- [Aim of the task]: Write each entry out again exactly as it was given.

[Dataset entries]
+++++
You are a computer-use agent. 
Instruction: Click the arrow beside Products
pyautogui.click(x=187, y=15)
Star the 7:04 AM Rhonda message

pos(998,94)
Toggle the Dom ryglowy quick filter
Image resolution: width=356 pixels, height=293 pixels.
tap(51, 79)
+++++
- [Output for this task]:
You are a computer-use agent. 
Instruction: Click the arrow beside Products
pyautogui.click(x=187, y=15)
Star the 7:04 AM Rhonda message

pos(998,94)
Toggle the Dom ryglowy quick filter
Image resolution: width=356 pixels, height=293 pixels.
tap(51, 79)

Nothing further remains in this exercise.